# Task item:
Would you return the entries exactly, with every line intact?

# Task input:
[Start of section]

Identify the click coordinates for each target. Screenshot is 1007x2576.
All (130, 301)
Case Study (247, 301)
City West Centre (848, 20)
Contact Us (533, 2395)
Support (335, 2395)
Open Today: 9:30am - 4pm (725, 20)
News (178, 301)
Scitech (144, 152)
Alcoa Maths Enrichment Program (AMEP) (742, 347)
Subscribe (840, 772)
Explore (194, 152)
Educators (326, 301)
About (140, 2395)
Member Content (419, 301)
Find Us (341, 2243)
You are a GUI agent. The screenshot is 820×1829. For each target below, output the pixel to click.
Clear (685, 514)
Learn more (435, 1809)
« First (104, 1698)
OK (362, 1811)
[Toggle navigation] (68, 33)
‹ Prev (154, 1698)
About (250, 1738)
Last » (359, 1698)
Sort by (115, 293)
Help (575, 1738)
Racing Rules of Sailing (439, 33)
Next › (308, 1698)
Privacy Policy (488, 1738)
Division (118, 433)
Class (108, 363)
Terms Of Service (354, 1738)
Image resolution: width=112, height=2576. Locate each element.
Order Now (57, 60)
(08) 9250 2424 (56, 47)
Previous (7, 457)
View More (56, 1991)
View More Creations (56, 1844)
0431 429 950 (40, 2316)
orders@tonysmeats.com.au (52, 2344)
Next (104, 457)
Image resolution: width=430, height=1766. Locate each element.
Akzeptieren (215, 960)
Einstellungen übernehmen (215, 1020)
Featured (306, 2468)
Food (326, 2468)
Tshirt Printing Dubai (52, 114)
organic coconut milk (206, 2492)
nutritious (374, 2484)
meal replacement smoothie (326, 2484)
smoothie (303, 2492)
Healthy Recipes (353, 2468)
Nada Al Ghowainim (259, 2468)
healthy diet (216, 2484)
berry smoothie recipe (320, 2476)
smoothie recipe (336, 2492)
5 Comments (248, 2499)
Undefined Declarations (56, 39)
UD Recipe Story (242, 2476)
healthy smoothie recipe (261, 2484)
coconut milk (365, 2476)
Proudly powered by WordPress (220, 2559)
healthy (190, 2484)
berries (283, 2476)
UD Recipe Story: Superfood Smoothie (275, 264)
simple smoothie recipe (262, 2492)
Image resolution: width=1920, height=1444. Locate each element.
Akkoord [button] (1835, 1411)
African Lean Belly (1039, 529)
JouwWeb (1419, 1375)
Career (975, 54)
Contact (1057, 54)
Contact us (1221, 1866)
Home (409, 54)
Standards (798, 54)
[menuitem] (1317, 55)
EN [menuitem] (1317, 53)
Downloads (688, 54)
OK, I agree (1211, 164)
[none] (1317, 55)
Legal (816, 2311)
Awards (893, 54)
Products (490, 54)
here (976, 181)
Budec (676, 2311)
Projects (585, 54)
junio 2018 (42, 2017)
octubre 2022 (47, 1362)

[End of section]

# Result of the task:
Identify the click coordinates for each target. Screenshot is 1007x2576.
All (130, 301)
Case Study (247, 301)
City West Centre (848, 20)
Contact Us (533, 2395)
Support (335, 2395)
Open Today: 9:30am - 4pm (725, 20)
News (178, 301)
Scitech (144, 152)
Alcoa Maths Enrichment Program (AMEP) (742, 347)
Subscribe (840, 772)
Explore (194, 152)
Educators (326, 301)
About (140, 2395)
Member Content (419, 301)
Find Us (341, 2243)
You are a GUI agent. The screenshot is 820×1829. For each target below, output the pixel to click.
Clear (685, 514)
Learn more (435, 1809)
« First (104, 1698)
OK (362, 1811)
[Toggle navigation] (68, 33)
‹ Prev (154, 1698)
About (250, 1738)
Last » (359, 1698)
Sort by (115, 293)
Help (575, 1738)
Racing Rules of Sailing (439, 33)
Next › (308, 1698)
Privacy Policy (488, 1738)
Division (118, 433)
Class (108, 363)
Terms Of Service (354, 1738)
Image resolution: width=112, height=2576. Locate each element.
Order Now (57, 60)
(08) 9250 2424 (56, 47)
Previous (7, 457)
View More (56, 1991)
View More Creations (56, 1844)
0431 429 950 (40, 2316)
orders@tonysmeats.com.au (52, 2344)
Next (104, 457)
Image resolution: width=430, height=1766. Locate each element.
Akzeptieren (215, 960)
Einstellungen übernehmen (215, 1020)
Featured (306, 2468)
Food (326, 2468)
Tshirt Printing Dubai (52, 114)
organic coconut milk (206, 2492)
nutritious (374, 2484)
meal replacement smoothie (326, 2484)
smoothie (303, 2492)
Healthy Recipes (353, 2468)
Nada Al Ghowainim (259, 2468)
healthy diet (216, 2484)
berry smoothie recipe (320, 2476)
smoothie recipe (336, 2492)
5 Comments (248, 2499)
Undefined Declarations (56, 39)
UD Recipe Story (242, 2476)
healthy smoothie recipe (261, 2484)
coconut milk (365, 2476)
Proudly powered by WordPress (220, 2559)
healthy (190, 2484)
berries (283, 2476)
UD Recipe Story: Superfood Smoothie (275, 264)
simple smoothie recipe (262, 2492)
Image resolution: width=1920, height=1444. Locate each element.
Akkoord [button] (1835, 1411)
African Lean Belly (1039, 529)
JouwWeb (1419, 1375)
Career (975, 54)
Contact (1057, 54)
Contact us (1221, 1866)
Home (409, 54)
Standards (798, 54)
[menuitem] (1317, 55)
EN [menuitem] (1317, 53)
Downloads (688, 54)
OK, I agree (1211, 164)
[none] (1317, 55)
Legal (816, 2311)
Awards (893, 54)
Products (490, 54)
here (976, 181)
Budec (676, 2311)
Projects (585, 54)
junio 2018 (42, 2017)
octubre 2022 (47, 1362)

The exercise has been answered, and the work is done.